Jurassic World: Pretty Dinos; Mediocre Storytelling

"Jurassic World" was a letdown. The dinosaurs look as real as cinematic dinosaurs have ever looked. The storytelling is thuddingly dull. I loved the Steven Spielberg / Michael Crichton 1993 "Jurassic Park." During this film I kept looking at my watch. Even the music is used badly here, something you notice in the first five minutes of the film.

The plot: Jurassic Park has been updated to Jurassic World. Two cute boys visit without their mother. Their aunt is Bryce Dallas Howard, spokeswoman for the park. Vincent D'onofrio wants to weaponize the velociraptors, to use them in the fight against Al Qaeda. Chris Pratt is a velociraptor trainer. Jurassic World has genetically modified dinosaurs into indominus rex, a larger version of a tyrannosaurus rex.

Chris Pratt is hot and masterful and deserves a better movie. Bryce Dallas Howard is pretty but lacks charisma. Vincent D'Onofrio's twitchy, creepy opportunist is the single most interesting and menacing performance in the movie, and that includes the dinos.

None of this – the two cute boys, the absent mother, the aunt-nephew relationship, Pratt's animal training skills, the weaponization of velociraptors – matters worth a darn. Each subplot is given approximately five lines of dialogue and four minutes of screen time. BD Wong pops up at the last minute and he acts like a mad scientist for about ninety seconds; that subplot goes nowhere like all the rest.

There are many scenes of people in a control room staring at a large video screen. Sometimes onscreen action is presented in a color-bleached format, to resemble the image on a computer screen. This control-room-point-of-view device serves only to break up the action into smaller, shorter bites, because in the internet age we all have shorter attention spans and we see reality as on a computer screen, don't ya know.

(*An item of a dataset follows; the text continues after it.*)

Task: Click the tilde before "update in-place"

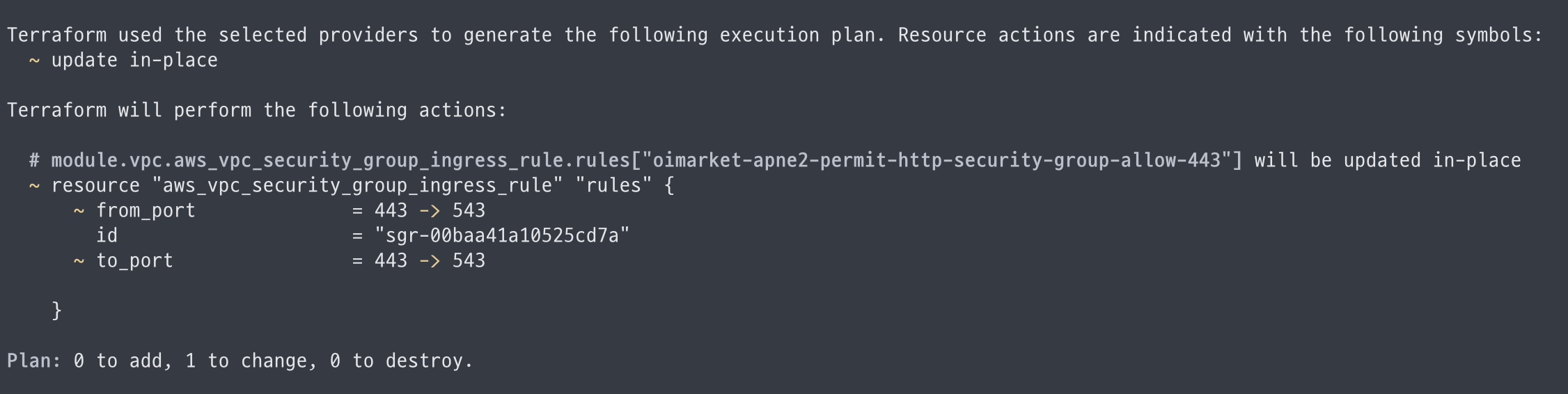Action: (x=33, y=61)
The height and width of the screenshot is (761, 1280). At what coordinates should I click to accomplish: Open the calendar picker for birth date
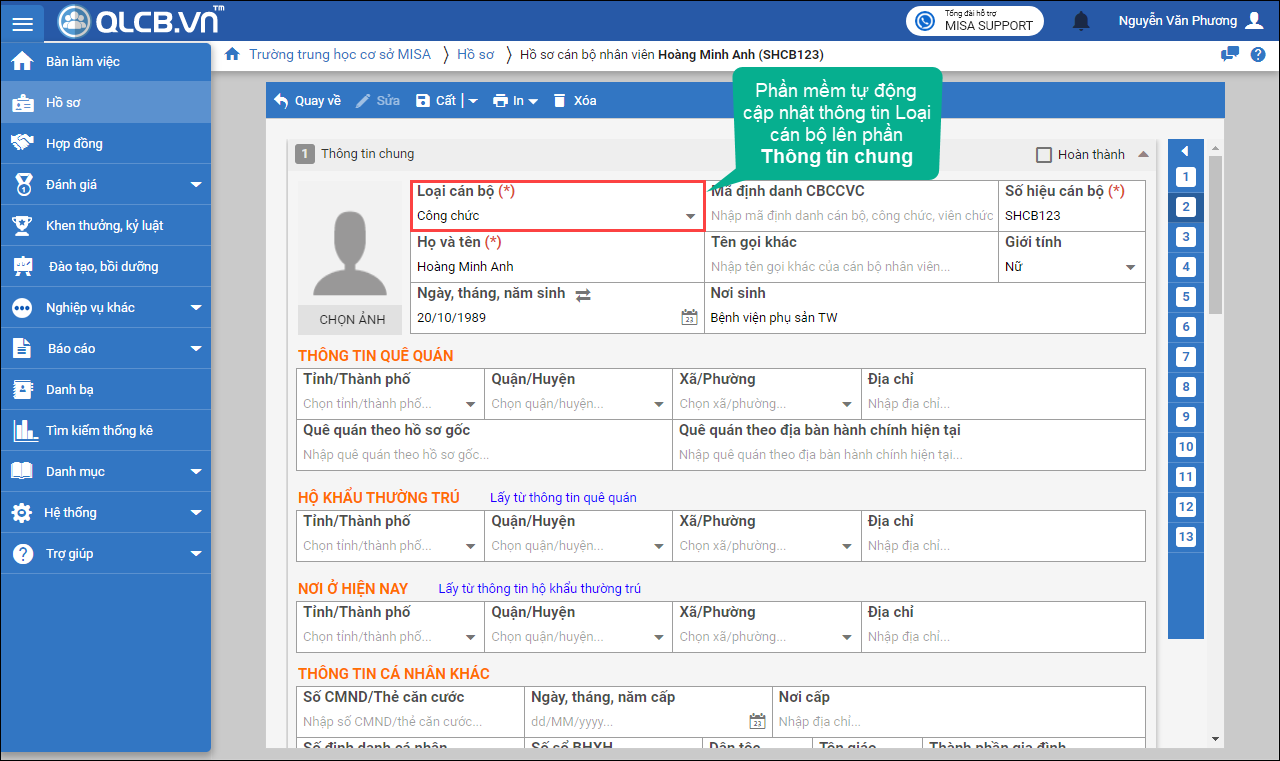pos(689,318)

The opening scenes show visitors enjoying the park. Then of course something goes wrong and the I-rex escapes. The I-rex eats a bunch of people. Some escapees find a twenty-year-old Jeep from Jurassic Park days and drive it away from the I-rex. I don't know much about cars but I do know that there is a car in a local parking lot that's been there for three months and two of its tires have gone flat. I would believe that you could make dinosaurs out of amber before I could believe that a twenty-two-year-old Jeep could be driven.

People outrun dinosaurs, if they are people the movie wants to survive. If they are extras or bad guys, no such luck. And why is it such a bad idea to use velociraptors to fight Al Qaeda?

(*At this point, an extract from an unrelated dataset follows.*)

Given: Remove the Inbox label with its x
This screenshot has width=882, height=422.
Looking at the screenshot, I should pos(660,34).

Bryce Dallas Howard outruns dinosaurs while wearing spike heeled shoes. Really.

It's amazing that dinosaurs have one goal in life – to eat as many people as they can – given that dinosaurs and people didn't inhabit the earth at the same time. An aviary containing pterodactyls is broken. The pterodactyls swarm out of their aviary and have one goal – to eat people. All the pterodactyls immediately fly to the park full of humans and start snapping them up as if they were potato chips – you can't eat just one. This is especially ridiculous given that pterodactyls were lightweight dinosaurs who evolved to eat fish.

Animals in nature kill to eat, to defend their young and their territory, and to establish dominance. Killing is hard work and animals conserve their energy. They don't burn up any more precious calories than they absolutely need to. Timothy Treadwell spent thirteen years annoying one of earth's largest land carnivores, Kodiak bears, before one couldn't take it any more and finally broke down and ate him. Dinosaurs in Jurassic World race through forest, swamp, and parking lots, top speed, mile after mile, passing up other potential prey, in order to eat one particular human being. No real animal has ever behaved that way.

I just didn't care about this movie at all. I missed the original. Wayne Knight, the obnoxious fat guy, and Jeff Goldblum, and his priceless pronunciation of "chaotician." I missed Spielberg's magic touch in moments like the impact tremor in the footprint and "objects in mirror are closer than they appear."